Understanding Kotlin Coroutines with this mental model

For the majority of developers, the concept of a coroutine is pretty unfamiliar, although the first ideas date back to the early sixties. This is because we started to learn Software Development with programming languages like Java, in which the concept of a coroutine simply does not exist. What we did learn, however, are how basic concepts like classes, functions, and interfaces work. Over time, we developed a fundamental understanding of these essential, yet abstract concepts.

Every Android developer will sooner or later get in touch with the concept of “coroutines” for the Kotlin programming language. When developers go through some online resources to learn about coroutines, what they most often get are oversimplifications like “coroutines are like light-weight threads” or code snippets about implementing some “Hello World” behavior. In the real world, when requirements are often more complex, their insufficient understanding of coroutines fails them to develop efficient and correct concurrent software.

This blog post will help you to form a solid mental model about this new emerging concept for modern software development. It will define 5 important building blocks on which your understanding will be based. This fundamental understanding will help you develop your concurrent applications successfully.

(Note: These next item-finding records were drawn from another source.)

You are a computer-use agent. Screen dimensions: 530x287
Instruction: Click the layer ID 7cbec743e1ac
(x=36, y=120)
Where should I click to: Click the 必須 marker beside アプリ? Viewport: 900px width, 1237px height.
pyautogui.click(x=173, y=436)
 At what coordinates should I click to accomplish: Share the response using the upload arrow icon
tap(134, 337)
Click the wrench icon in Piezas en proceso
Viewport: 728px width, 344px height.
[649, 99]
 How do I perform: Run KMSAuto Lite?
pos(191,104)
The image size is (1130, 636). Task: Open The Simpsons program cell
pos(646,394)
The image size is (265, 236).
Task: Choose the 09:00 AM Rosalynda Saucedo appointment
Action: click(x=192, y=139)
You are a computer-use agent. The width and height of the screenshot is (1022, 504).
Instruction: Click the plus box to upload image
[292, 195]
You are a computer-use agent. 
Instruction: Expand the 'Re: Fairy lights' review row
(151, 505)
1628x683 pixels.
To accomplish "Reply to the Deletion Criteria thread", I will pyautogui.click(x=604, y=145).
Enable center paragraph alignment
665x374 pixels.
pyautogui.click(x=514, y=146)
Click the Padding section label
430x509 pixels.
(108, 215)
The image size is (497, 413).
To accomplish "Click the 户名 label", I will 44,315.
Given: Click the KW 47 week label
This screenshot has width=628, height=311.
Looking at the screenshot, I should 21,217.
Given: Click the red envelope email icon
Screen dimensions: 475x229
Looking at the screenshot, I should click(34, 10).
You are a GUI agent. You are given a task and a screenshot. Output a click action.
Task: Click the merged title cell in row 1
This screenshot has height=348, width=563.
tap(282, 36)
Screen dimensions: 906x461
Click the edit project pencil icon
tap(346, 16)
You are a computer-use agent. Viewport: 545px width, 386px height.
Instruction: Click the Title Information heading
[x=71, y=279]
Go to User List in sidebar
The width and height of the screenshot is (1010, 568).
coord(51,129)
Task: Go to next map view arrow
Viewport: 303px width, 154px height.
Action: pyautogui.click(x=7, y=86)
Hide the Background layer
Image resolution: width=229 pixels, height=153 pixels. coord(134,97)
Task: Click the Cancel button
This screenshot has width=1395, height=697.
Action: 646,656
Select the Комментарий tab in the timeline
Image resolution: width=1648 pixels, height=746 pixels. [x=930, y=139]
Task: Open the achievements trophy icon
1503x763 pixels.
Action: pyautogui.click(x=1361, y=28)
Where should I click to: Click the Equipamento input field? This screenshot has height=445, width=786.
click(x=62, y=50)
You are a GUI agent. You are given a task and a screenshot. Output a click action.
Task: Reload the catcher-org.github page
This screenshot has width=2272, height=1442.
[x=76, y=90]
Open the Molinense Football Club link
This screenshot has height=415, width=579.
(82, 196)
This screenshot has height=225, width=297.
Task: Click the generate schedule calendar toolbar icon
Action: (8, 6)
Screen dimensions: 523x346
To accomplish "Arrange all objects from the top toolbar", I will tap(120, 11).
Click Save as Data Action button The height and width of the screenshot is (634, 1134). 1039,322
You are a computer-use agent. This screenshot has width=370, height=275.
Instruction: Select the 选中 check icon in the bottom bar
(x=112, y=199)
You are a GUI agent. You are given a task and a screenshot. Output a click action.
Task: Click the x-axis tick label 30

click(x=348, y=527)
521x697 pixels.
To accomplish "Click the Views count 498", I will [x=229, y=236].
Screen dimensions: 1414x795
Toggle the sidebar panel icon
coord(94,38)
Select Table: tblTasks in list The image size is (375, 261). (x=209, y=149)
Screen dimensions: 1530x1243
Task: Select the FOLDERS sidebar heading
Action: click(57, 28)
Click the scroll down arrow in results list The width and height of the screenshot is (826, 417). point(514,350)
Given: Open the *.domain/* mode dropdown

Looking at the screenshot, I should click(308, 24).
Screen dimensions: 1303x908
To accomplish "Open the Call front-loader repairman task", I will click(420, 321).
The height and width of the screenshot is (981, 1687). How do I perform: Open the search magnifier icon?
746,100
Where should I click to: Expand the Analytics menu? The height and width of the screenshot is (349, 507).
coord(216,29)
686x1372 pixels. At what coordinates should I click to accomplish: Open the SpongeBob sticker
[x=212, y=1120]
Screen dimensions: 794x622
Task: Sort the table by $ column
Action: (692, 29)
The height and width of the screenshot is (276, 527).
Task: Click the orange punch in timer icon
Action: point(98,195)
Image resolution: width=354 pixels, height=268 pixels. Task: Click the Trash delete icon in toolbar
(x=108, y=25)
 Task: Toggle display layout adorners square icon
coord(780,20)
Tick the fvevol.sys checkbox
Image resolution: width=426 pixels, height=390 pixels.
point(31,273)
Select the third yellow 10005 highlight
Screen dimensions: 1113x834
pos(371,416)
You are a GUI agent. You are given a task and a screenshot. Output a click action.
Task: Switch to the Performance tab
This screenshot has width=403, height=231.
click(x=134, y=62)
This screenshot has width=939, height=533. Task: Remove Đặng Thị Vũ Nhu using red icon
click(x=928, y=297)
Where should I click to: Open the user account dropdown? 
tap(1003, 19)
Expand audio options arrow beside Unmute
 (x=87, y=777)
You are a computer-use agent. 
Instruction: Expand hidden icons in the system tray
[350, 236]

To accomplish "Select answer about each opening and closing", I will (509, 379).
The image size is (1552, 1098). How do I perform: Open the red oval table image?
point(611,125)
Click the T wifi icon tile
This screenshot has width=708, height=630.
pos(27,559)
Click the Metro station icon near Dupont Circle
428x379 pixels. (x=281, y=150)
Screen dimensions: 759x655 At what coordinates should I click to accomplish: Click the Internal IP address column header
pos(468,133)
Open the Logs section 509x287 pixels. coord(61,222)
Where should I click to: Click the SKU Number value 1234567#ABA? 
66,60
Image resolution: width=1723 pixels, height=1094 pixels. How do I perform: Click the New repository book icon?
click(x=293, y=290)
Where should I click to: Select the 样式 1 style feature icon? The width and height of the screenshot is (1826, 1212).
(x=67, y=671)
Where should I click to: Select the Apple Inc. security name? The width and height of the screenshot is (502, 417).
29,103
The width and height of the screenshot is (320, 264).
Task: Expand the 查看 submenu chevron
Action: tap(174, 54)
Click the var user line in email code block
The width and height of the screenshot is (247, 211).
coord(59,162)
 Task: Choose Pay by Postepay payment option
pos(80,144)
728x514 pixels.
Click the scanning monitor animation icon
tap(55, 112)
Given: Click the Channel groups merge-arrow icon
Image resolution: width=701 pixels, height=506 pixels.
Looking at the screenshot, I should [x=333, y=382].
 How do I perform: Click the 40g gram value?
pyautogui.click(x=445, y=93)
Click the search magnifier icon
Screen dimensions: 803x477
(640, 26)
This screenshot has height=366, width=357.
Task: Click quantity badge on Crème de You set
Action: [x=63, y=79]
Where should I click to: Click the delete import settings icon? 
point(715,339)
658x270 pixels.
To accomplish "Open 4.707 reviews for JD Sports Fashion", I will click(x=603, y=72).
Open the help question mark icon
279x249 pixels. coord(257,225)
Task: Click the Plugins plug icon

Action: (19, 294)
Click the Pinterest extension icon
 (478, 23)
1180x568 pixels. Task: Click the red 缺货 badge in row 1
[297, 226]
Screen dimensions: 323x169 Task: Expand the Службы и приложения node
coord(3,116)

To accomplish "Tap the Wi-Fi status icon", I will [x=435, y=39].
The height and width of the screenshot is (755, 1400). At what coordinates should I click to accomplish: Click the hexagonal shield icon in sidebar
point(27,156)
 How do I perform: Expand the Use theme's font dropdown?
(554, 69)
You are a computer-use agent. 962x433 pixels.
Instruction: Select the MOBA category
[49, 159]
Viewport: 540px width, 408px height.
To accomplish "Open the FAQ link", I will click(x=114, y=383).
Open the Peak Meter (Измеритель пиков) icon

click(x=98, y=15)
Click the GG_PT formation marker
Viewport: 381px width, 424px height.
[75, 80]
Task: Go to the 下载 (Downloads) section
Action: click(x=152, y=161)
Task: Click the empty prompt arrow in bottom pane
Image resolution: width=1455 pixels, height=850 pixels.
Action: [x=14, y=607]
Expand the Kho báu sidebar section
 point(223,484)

This blogpost is most helpful for developers, who already have some experience with coroutines but still aren’t able to completely wrap their heads around them.

ℹ️ You can also check out my new open source project, in which I developed 16 sample implementations of the most common use cases of Kotlin Coroutines for Android Development. I think you will find it helpful.

What exactly is a "mental model"? 🧠

Mental models are how we understand the world.

Mental models are how we simplify complexity, […]

A mental model is simply a representation of how something works.

Source: Mental Models by Farnam Street

Most of us (me included) don’t even understand basic things in life to their full extend. We know, for instance, that gravity pulls things towards the earth, but don’t really know the exact physical reasons for this. We don’t have to know all the details, we just have to have a sufficient understanding of gravity in order to survive or make practical decisions like not jumping from a diving platform into a pool that is unfilled.

The same is true for programming. We don’t need to know much about electricity, how exactly the CPU works, or every detail that compilers do. We can write software without detailed knowledge because we rely on abstractions and high-level programming languages that simplify complexity. However, it is still useful to have a mental representation of how these underlying components work.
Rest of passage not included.